Data listing
--------------------------------

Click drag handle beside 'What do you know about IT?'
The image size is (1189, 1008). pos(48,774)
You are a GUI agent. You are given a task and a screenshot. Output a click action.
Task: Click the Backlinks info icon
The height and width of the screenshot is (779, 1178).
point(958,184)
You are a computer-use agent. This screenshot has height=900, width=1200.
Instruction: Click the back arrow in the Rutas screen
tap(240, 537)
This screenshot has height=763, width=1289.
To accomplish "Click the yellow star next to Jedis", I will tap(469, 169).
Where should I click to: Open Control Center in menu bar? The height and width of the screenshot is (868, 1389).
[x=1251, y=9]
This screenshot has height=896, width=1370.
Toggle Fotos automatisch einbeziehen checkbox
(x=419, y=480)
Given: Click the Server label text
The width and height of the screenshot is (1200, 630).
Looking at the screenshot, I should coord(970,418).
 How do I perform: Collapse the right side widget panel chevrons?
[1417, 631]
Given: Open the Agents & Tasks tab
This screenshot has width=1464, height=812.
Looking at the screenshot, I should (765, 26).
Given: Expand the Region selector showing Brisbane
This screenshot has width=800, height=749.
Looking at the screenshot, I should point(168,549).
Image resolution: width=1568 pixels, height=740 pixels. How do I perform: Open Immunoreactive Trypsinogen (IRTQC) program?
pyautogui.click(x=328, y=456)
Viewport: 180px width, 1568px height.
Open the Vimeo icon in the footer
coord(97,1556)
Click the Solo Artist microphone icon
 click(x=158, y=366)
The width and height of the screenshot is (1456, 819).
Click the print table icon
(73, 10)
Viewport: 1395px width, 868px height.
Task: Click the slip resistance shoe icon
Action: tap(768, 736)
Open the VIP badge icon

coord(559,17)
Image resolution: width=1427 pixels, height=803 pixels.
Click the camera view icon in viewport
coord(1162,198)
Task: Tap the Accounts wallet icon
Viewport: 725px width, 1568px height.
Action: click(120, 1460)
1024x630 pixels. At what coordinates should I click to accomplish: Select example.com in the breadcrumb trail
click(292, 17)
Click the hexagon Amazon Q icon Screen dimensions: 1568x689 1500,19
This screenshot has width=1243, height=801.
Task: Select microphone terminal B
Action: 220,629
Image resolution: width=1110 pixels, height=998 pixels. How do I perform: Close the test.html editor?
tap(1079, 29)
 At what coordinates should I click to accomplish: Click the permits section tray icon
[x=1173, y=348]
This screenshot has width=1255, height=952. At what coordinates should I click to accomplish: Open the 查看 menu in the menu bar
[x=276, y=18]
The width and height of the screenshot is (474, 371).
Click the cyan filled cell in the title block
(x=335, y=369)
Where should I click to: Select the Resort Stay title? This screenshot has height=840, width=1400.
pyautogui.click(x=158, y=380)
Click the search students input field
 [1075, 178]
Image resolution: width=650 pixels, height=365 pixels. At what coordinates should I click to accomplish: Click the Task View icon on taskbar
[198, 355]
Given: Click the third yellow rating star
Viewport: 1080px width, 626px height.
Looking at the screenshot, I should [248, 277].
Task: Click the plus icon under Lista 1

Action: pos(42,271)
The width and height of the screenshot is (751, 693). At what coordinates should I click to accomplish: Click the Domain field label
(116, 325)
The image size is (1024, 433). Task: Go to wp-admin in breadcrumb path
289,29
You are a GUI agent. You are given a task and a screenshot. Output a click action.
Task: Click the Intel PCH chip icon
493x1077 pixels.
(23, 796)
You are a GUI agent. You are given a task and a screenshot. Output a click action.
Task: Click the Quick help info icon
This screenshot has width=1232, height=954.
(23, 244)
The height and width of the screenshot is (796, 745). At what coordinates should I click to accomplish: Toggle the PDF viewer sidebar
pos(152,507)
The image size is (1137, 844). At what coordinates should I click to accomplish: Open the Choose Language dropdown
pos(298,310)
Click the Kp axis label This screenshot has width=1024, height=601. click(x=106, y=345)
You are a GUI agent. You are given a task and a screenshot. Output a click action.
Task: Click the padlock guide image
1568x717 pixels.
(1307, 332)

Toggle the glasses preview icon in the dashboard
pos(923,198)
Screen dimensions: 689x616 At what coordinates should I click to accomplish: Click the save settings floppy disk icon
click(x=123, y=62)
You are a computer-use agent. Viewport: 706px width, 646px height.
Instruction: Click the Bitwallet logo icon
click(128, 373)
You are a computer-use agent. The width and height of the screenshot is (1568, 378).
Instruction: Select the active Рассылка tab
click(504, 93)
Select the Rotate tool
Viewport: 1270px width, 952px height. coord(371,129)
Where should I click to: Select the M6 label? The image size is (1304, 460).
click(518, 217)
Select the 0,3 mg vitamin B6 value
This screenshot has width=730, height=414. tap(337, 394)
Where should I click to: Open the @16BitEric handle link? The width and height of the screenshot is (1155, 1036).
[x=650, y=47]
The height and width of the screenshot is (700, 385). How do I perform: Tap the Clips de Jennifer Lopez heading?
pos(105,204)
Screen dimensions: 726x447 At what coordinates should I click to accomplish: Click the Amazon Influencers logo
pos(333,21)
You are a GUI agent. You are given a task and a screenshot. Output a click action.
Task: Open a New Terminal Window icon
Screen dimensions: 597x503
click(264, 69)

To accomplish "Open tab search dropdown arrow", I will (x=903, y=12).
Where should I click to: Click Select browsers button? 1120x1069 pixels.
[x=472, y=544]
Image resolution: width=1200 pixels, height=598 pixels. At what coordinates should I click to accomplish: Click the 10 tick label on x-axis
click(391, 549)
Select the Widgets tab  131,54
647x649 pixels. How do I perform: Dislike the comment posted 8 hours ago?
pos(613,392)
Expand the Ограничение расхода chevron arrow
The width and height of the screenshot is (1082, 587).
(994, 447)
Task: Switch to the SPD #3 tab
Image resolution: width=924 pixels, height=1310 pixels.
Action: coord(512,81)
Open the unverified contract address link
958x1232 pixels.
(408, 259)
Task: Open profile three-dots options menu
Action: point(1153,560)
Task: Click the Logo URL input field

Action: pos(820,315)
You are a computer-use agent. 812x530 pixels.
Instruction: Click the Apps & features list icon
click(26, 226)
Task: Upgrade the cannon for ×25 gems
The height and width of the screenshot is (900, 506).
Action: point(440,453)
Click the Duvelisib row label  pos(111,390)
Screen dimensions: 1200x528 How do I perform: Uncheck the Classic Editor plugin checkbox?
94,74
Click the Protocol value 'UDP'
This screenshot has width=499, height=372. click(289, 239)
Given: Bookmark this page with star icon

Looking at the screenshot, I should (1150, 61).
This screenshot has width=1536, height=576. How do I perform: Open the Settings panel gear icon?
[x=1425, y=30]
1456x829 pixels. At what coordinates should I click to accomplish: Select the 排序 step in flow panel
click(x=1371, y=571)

--------------------------------

**EXERCISE INSTRUCTIONS:** Locate each line in the data above that contains the string "input", and copy all of those lines.

**COMPLETE OUTPUT:**
Click the search students input field
Task: Click the Logo URL input field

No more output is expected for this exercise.